By Ali Yurttagül
May 24, 2014
Today, European elections are being held. The European Union will elect deputies for the European Parliament and the President of the Council of the EU who will serve in these positions for five years.
The left-wing candidate, German Social Democrat Martin Schulz and the Christian Democrats' candidate, Jean-Cloud Junker, are in a fierce competition to become president of the commission, but due to disagreement among European conservatives, Martin Schulz appears to be the more likely winner. However, the winner of the election is not necessarily appointed president because democracy is not fully established in the EU; the prime ministers of the 28 member states appoint the commission chair and the impact of the European Parliament in this process is fairly limited. Public surveys show that the socialists currently attract the support of 27.7 percent and the Christian Democrats have 28.9 percent.
Because it is difficult to make precise estimates of the election results, I would like to discuss two important developments for Turkish foreign policy.
A primary fact as revealed in the public polls indicates that the power balance in the European Parliament will shift to right-wing politics. The Liberals and the Greens will lose influence in this process. It appears that even if it attracts the support of the Liberals, left-wing politics will not be in the majority. The Greens and the Liberals have served as balancing actors between the right and left and they have played determinative roles in decisions. In this case, the grand coalition in power in Germany will most likely hold a special and important place in the European Parliament.
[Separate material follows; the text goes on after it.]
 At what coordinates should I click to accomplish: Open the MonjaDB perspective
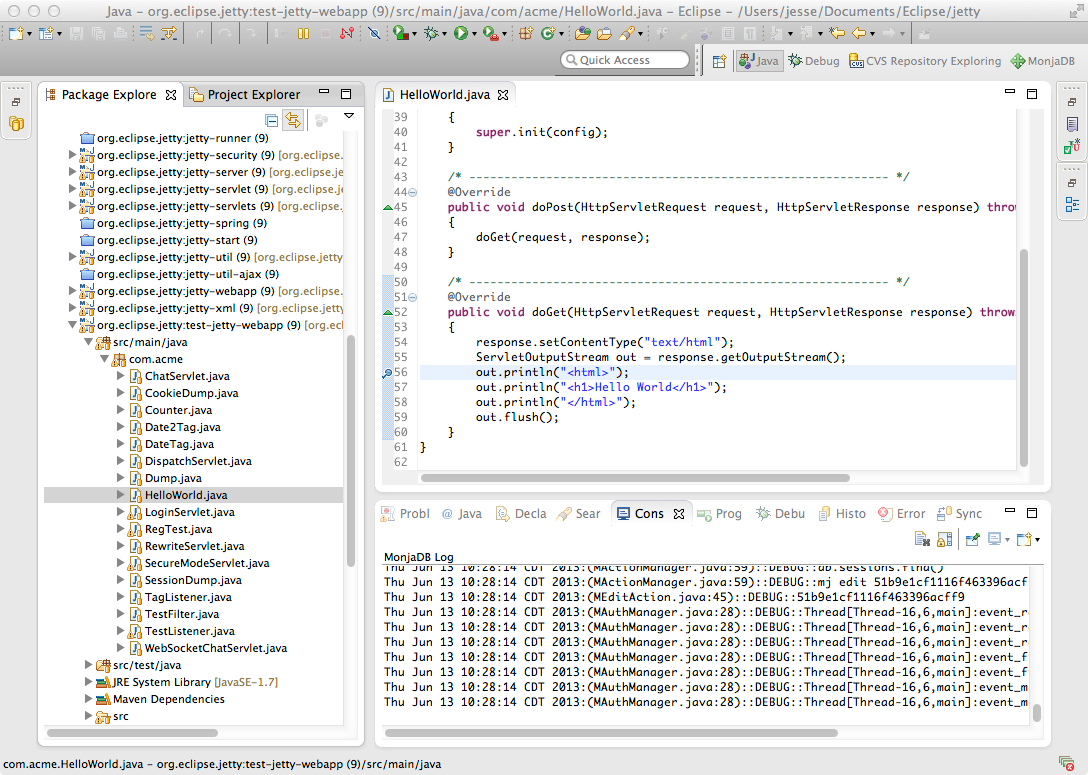1043,61
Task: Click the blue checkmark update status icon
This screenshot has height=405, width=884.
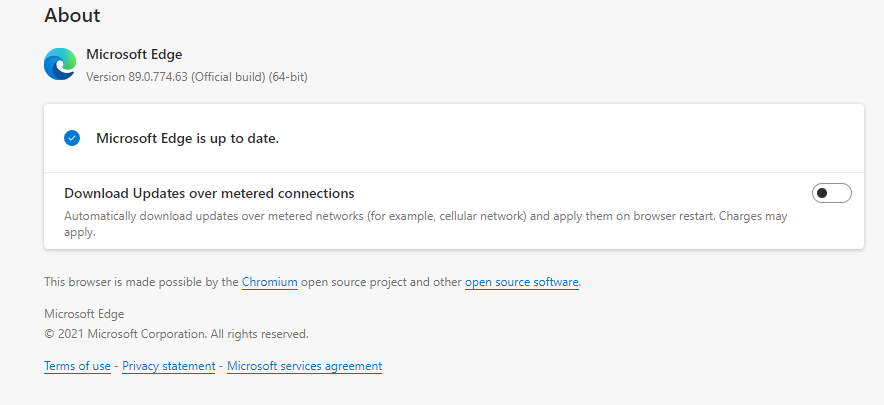Action: pyautogui.click(x=72, y=138)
It also appears that there will be another shift to far-right politics. Marine Le Pen, who replaced her father Jean-Marie Le Pen as head of the National Front (FN) party in France, is more successful than her predecessor. Marine Le Pen's party is expected to receive the greatest number of votes in the French elections. Marine Le Pen, who successfully got rid of a Nazi image and formed a new political alliance with the Dutch Party for Freedom, started by Dutch populist Pim Fortuyn and currently represented by Geert Wilders, is threatening not only Turkey's policies, but the EU's structure and organisation,. What distinguishes Wilders and Marine Le Pen and the former European far-right is that these politicians, unlike Jean-Marie Le Pen, are Islamophobic rather than anti-Semitic. These politicians are provoking and promoting policies and actions that are anti-Islam.
The new far right, which gives great attention to the repression of women and other issues that are also important to liberals and leftist movements, is engaging in politics under a perception of Islam that the far right sees as aligned with the ideology of the al-Qaeda. It cannot be said that they have been successful in this attempt. They also have warm relations with Israel. The Israeli envoy in Brussels has not hesitated to cooperate with the deputies elected on Wilders' list, even though it has raised eyebrows among liberal European Jews. The envoy does not seem to be influenced by this.
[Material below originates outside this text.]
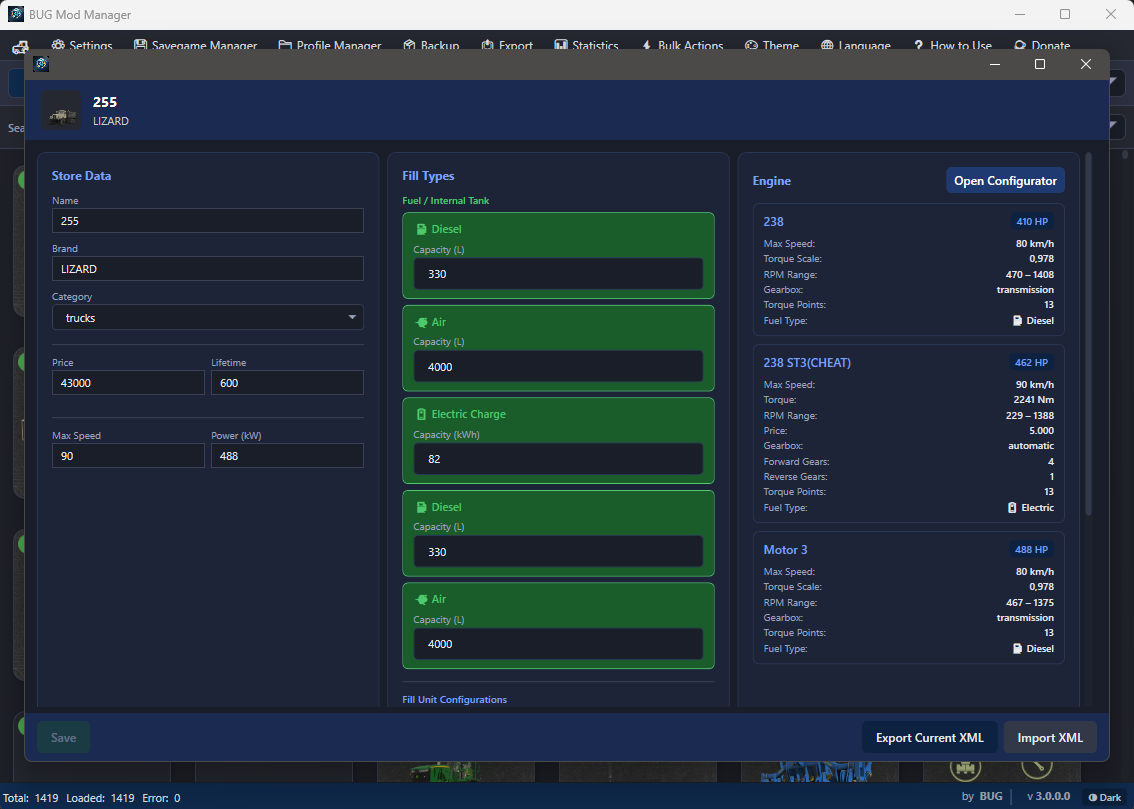Screen dimensions: 1134x809
Task: Click the Export Current XML button
Action: point(929,738)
Of course, Islamophobia is not the only item on the agenda of the new far-right in Europe in their election campaigns. Marine Le Pen, Wilders and other far-right politicians are opposed to a common currency in Europe and say that they will no longer use it as national currency if elected. Even though they are aligned with the far left in opposition to European policies, it is possible to argue that they are more convincing in this matter. And it would not be an exaggeration to argue that these movements will be determinative in Europe's policy development in the coming years. In addition, their election successes and their impact on the political stage should not be underestimated.
Public polls suggest that the far-right parties and political groups will increase their votes from 4.3 percent to 12.5, and go from 33 seats to 94 in the European Parliament. This will make them the third-largest ideological bloc in the parliament; even though they will not be able to become a group individually, these far-right groups and movements will be tempted to form an alliance in an attempt to create a political alliance and utilize the advantages associated with this status.
Junker, who is apparently not a populist politician, justifies his opposition to Turkey's EU membership with reference to anti-democratic moves and policies; however, there is no doubt that the real reason for his opposition is his eagerness to attract the support of the voters who would be inclined to vote for far-right parties. For this reason, it is no surprise to see that Schulz, who is pretty sensitive in matters of union rights and democracy, has adopted a different approach vis-à-vis Turkey.
Turkey holds a key position in a possible struggle against Islamophobia in Europe. It is also a country that may have the potential to serve as a significant column in the structure of European values. Unfortunately, currently, we lack policies and politicians who would use this potential.